Australia and France are said to account for nearly half of the world’s production of medical opiates, with strict control on pricing and supply. In 2010, the World Health Organization reported that six developed countries accounted for almost 80 percent of the consumption of opium-based medicines, while developing countries accounted for just 6 percent. The International Narcotics Control Board found that 80 percent of the world’s population face a shortage of opium-based medicines.
Afghanistan could help resolve this global supply problem and become a valued source of affordable medicine. As the ICOS has found, “Afghanistan could supply this market with medical morphine at a price at least 55 percent lower than the market average.” The initiative would have Afghanistan and its people helping to alleviate a global problem – a significant change from the many years of negativity associated with the country.
A recent policy brief published by the United States Institute of Peace (USIP) has argued against Afghanistan entering the legal opium market. According to the USIP brief, Afghanistan would not be able to compete internationally and there would be a high risk of “leakage,” namely opium finding its way back into the illegal drug trade. The report claims that Afghan farmers would not be incentivized to switch to legal production, since the profits from any legal licensing could not match those that could be earned from the illegal sale of opium.

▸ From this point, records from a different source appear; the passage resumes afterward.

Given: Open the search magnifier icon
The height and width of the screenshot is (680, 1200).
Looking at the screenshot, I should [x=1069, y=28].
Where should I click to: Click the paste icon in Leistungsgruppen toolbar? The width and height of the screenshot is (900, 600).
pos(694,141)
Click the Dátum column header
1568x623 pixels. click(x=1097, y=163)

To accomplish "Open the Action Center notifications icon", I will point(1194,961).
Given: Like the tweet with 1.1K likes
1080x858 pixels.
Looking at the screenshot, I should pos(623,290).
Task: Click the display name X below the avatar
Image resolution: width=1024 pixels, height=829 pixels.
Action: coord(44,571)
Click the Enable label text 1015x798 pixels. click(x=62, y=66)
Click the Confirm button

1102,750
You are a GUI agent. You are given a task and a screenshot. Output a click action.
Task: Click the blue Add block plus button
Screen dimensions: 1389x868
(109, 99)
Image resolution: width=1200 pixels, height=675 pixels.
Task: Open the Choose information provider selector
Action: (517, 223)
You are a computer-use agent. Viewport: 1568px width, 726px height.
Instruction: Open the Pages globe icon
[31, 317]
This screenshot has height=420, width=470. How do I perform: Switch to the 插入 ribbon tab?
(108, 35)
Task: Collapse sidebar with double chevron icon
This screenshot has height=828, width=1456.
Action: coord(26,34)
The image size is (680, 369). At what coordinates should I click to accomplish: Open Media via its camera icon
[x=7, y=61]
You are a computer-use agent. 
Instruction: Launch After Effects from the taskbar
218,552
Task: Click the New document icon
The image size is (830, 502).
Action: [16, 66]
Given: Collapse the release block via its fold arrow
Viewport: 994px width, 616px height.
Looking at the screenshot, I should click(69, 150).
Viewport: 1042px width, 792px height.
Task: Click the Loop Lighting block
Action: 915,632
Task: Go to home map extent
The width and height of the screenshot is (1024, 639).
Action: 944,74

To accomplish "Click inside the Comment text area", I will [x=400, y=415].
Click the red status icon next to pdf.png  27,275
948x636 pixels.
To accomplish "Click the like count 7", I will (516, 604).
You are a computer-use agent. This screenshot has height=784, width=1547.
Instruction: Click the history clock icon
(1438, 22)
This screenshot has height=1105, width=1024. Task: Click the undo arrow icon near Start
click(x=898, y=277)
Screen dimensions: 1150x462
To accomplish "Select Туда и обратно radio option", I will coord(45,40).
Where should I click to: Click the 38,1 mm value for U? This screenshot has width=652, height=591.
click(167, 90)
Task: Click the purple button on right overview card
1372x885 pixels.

This is in stark contrast with the finding from the ICOS, which in its 2007 report found that Afghan farmers could see a potential 4000 percent price mark-up between the illegal farm-gate price and the finished medical product.
In the 1970s, Turkey was a major source of illicit opium for the drug trade. In just four years, and with the help of an American-led initiative, Turkey was able to transform its illegal opium trade into a viable and profitable legal industry. The Turkish government instituted a program that offered to license farmers’ crops for medical purposes, resulting in Turkey becoming a leader in the opiates-based medical field. There is no reason why Afghanistan should not pursue a similar path.
The idea of using Afghanistan’s opium output for medical purposes warrants serious consideration. For their own part, Afghans need to take on more responsibility in addressing this problem and create alternative policies designed to move Afghanistan away from “narco-state” status. Transforming its opium industry from an international drug problem into a viable licit drug export commodity for international markets is one approach, and a chance for Afghanistan to give back to the international community.
Sohrab Rahmaty has an MA in Political Science from the University of Guelph.